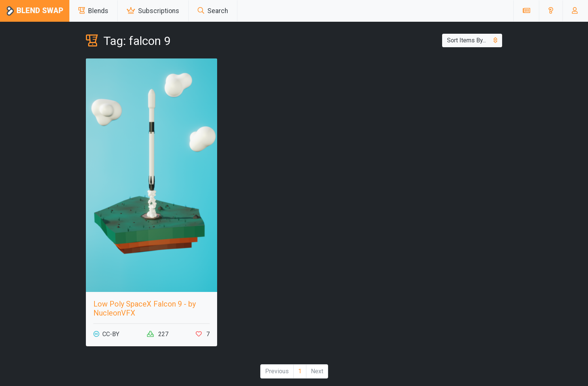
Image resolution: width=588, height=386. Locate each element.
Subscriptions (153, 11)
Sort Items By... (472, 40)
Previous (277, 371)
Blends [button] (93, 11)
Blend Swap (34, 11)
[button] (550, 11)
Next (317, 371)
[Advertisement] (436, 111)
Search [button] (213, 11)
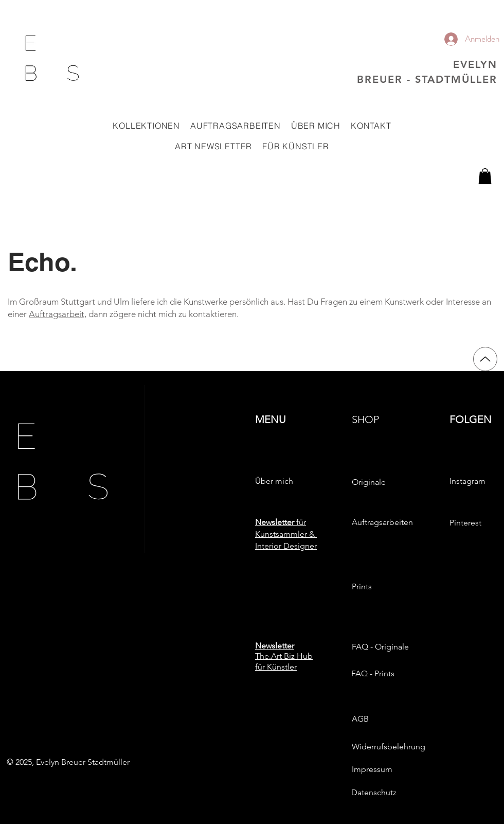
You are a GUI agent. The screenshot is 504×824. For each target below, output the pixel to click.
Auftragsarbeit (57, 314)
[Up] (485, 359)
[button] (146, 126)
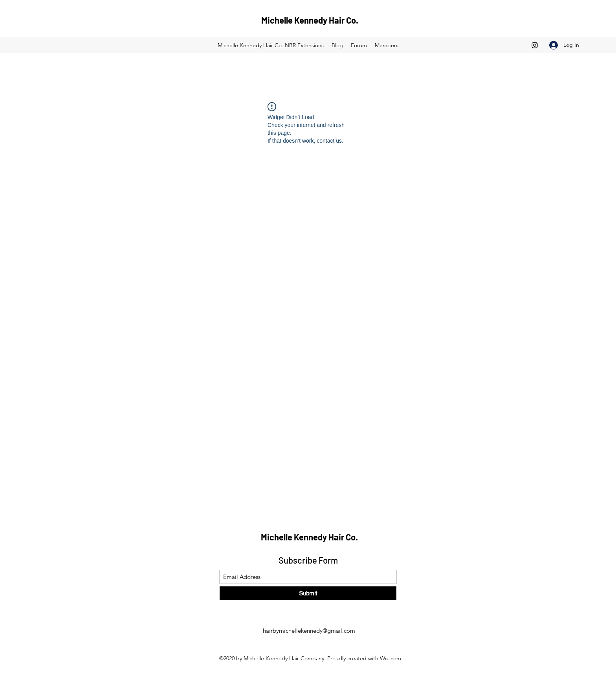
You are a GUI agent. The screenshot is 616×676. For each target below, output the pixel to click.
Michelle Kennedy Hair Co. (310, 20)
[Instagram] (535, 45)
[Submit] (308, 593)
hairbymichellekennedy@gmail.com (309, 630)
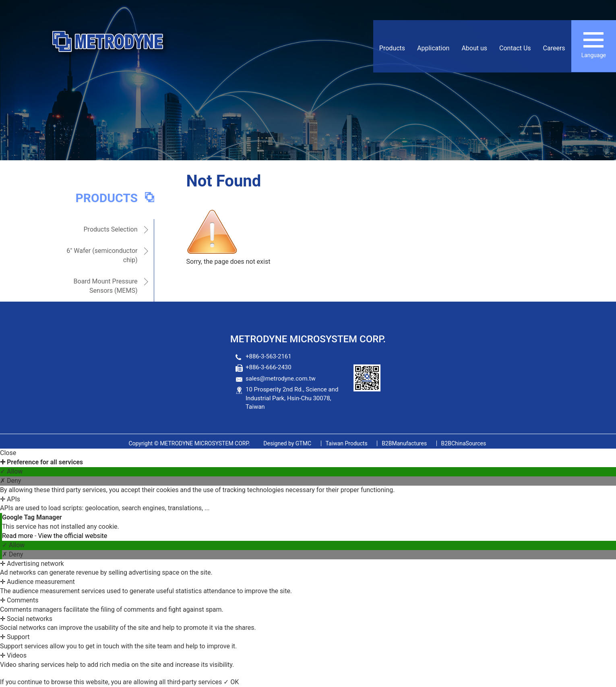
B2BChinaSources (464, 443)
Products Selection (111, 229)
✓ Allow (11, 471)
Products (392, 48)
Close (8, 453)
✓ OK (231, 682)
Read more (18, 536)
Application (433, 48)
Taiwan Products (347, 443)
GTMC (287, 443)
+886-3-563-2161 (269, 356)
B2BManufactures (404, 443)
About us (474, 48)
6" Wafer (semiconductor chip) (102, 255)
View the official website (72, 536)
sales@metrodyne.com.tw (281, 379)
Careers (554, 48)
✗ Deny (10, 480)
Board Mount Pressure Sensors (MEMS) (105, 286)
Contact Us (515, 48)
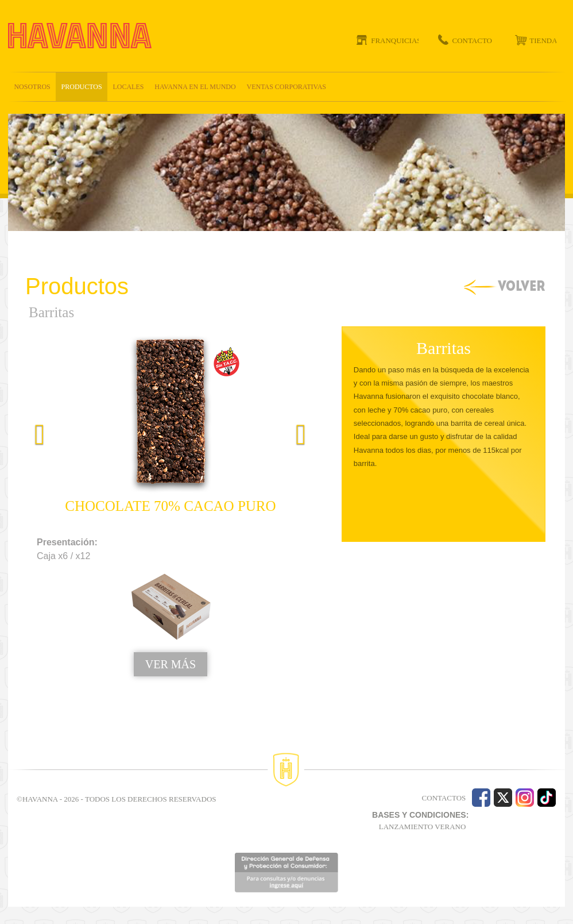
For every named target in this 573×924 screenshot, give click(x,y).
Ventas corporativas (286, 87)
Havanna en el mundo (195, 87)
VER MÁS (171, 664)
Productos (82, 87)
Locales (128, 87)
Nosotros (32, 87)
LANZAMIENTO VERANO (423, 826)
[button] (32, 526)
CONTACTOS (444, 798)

== == ==

Short problem —
Could you copy the whole listing above word for word, leaving out the pictures?

The result —
Image resolution: width=588, height=386. Locate each element.
Subscriptions (153, 11)
Sort Items By... (472, 40)
Previous (277, 371)
Blends [button] (93, 11)
Blend Swap (34, 11)
[button] (550, 11)
Next (317, 371)
[Advertisement] (436, 111)
Search [button] (213, 11)
You are a GUI agent. The screenshot is 504×824. For each target below, output the pixel to click.
Auftragsarbeit (57, 314)
[Up] (485, 359)
[button] (146, 126)
You are a GUI agent. The screenshot is 616×676. For each target below, output the pixel to click.
Michelle Kennedy Hair Co. (310, 20)
[Instagram] (535, 45)
[Submit] (308, 593)
hairbymichellekennedy@gmail.com (309, 630)
B2BChinaSources (464, 443)
Products Selection (111, 229)
✓ Allow (11, 471)
Products (392, 48)
Close (8, 453)
✓ OK (231, 682)
Read more (18, 536)
Application (433, 48)
Taiwan Products (347, 443)
GTMC (287, 443)
+886-3-563-2161 (269, 356)
B2BManufactures (404, 443)
About us (474, 48)
6" Wafer (semiconductor chip) (102, 255)
View the official website (72, 536)
sales@metrodyne.com.tw (281, 379)
Careers (554, 48)
✗ Deny (10, 480)
Board Mount Pressure Sensors (MEMS) (105, 286)
Contact Us (515, 48)
For every named target in this 573×924 screenshot, give click(x,y).
Ventas corporativas (286, 87)
Havanna en el mundo (195, 87)
VER MÁS (171, 664)
Productos (82, 87)
Locales (128, 87)
Nosotros (32, 87)
LANZAMIENTO VERANO (423, 826)
[button] (32, 526)
CONTACTOS (444, 798)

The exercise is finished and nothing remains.